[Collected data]
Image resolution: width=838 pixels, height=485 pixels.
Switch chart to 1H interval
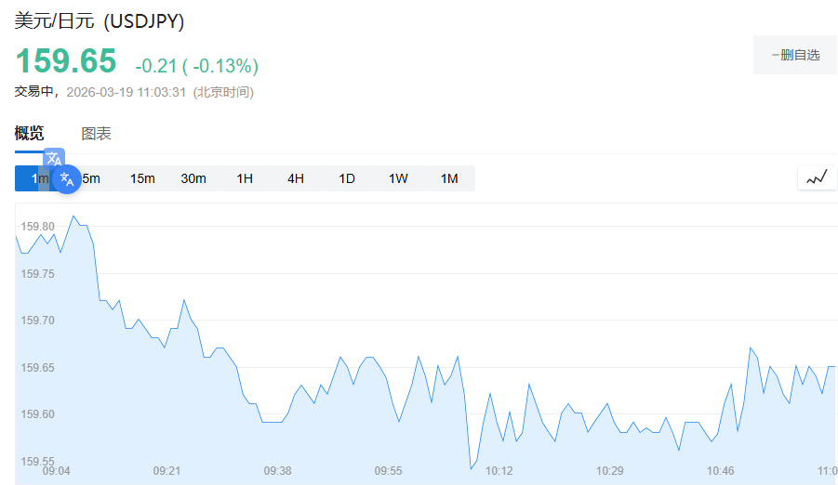point(245,178)
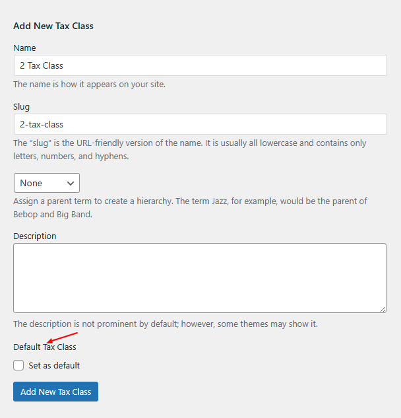Click the hint 'Assign a parent term'
Image resolution: width=401 pixels, height=418 pixels.
(x=190, y=207)

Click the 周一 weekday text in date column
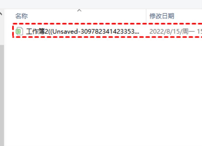click(x=188, y=31)
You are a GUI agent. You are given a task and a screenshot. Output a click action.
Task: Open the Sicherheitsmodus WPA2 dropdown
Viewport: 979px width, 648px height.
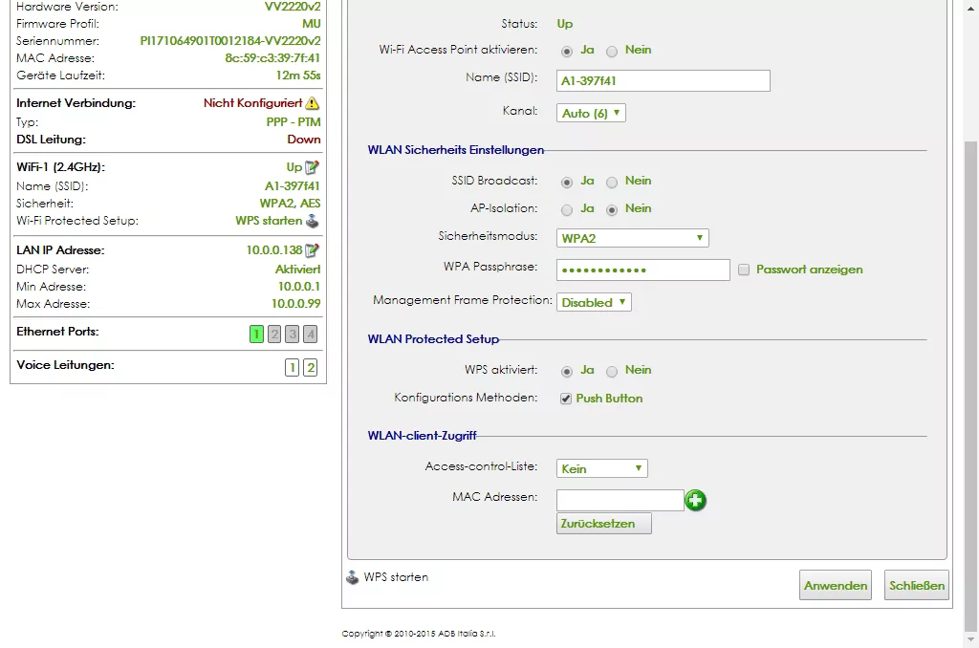point(632,238)
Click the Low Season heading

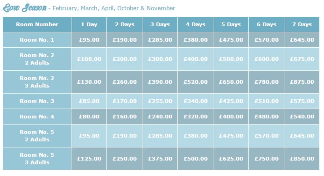(x=25, y=8)
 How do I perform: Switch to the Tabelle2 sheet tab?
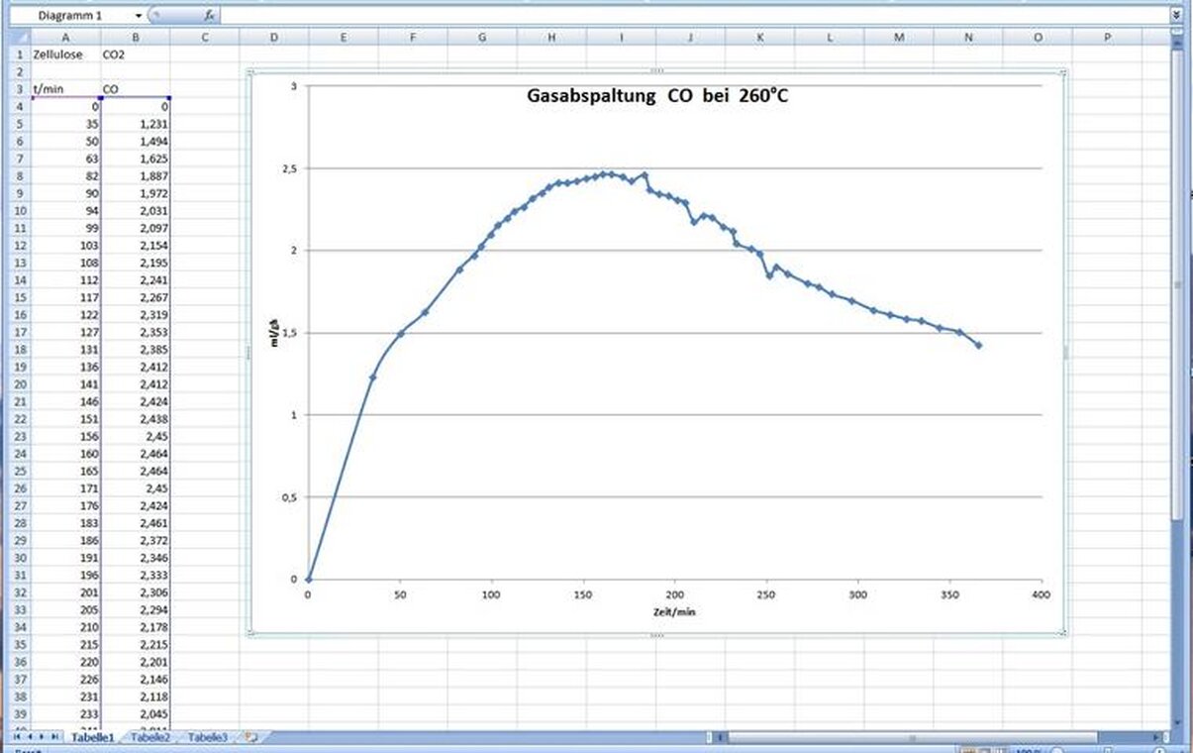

— EXERCISE GOAL —
Copy out, with no pictures, the lines from the one containing "Click the Low Season heading" through the last line of the data above, both ends included and each word unchanged.

— ANSWER TO THE PROBLEM —
Click the Low Season heading

(x=25, y=8)
 How do I perform: Switch to the Tabelle2 sheet tab?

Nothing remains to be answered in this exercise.